### To be done
Please render the lines below as a Markdown table with a No. column for the row number and a Line column for the text. Skip blank lines and leave the pictures out.

### Material to process
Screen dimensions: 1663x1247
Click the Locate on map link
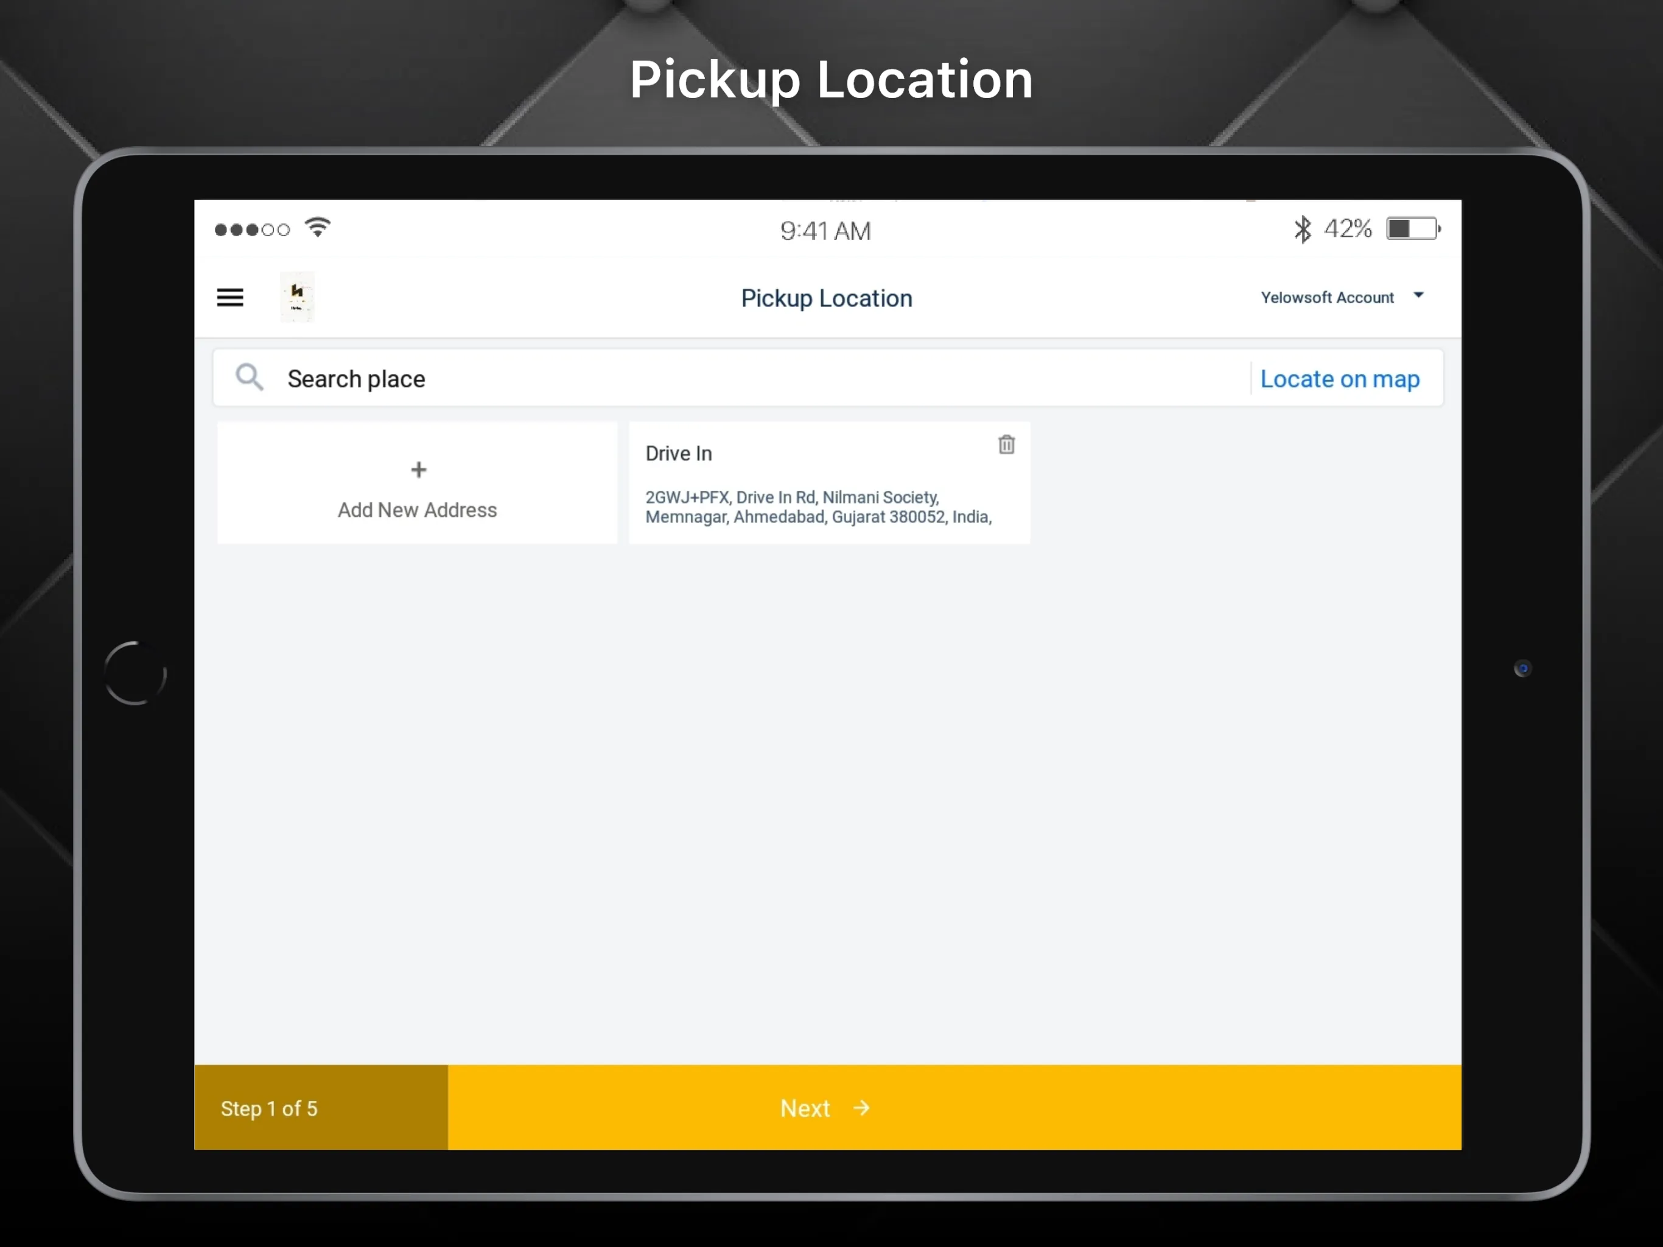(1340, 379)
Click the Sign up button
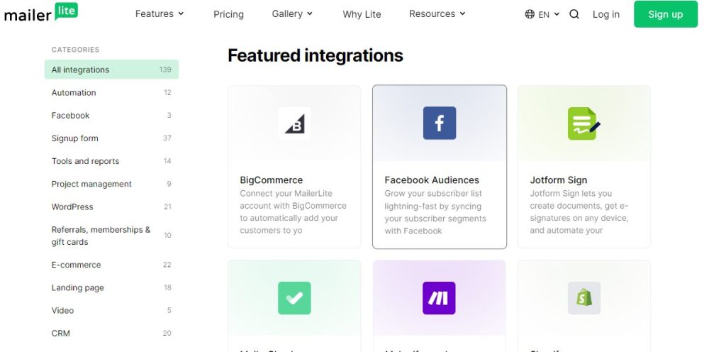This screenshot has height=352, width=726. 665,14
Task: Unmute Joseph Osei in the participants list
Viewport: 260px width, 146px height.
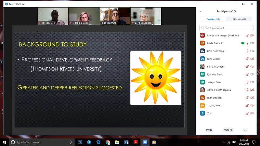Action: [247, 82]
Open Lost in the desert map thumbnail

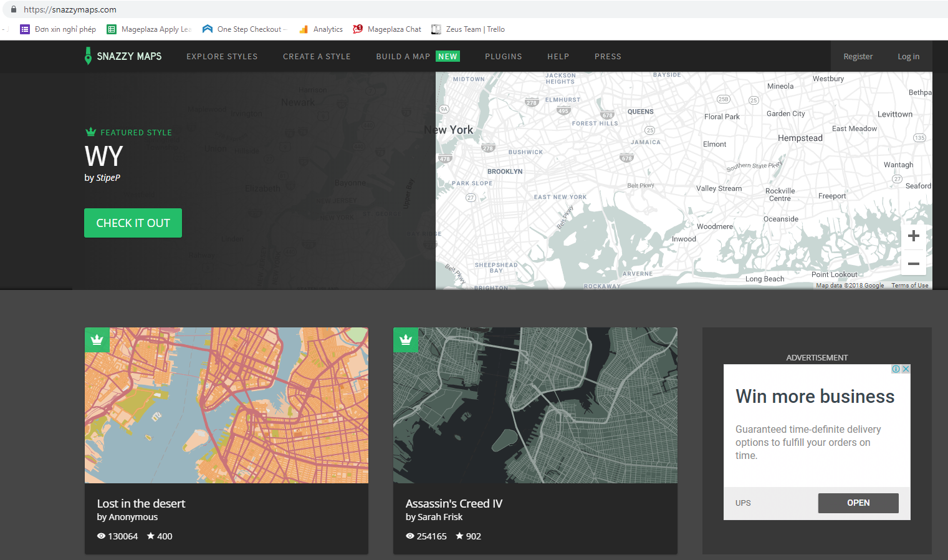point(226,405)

### Solution for this problem
| No. | Line |
|---|---|
| 1 | Screen dimensions: 1663x1247 |
| 2 | Click the Locate on map link |
| 3 | (1340, 379) |
| 4 | Click the Sign up button |
| 5 | This screenshot has height=352, width=726. 665,14 |
| 6 | Task: Unmute Joseph Osei in the participants list |
| 7 | Viewport: 260px width, 146px height. |
| 8 | Action: [247, 82] |
| 9 | Open Lost in the desert map thumbnail |
| 10 | point(226,405) |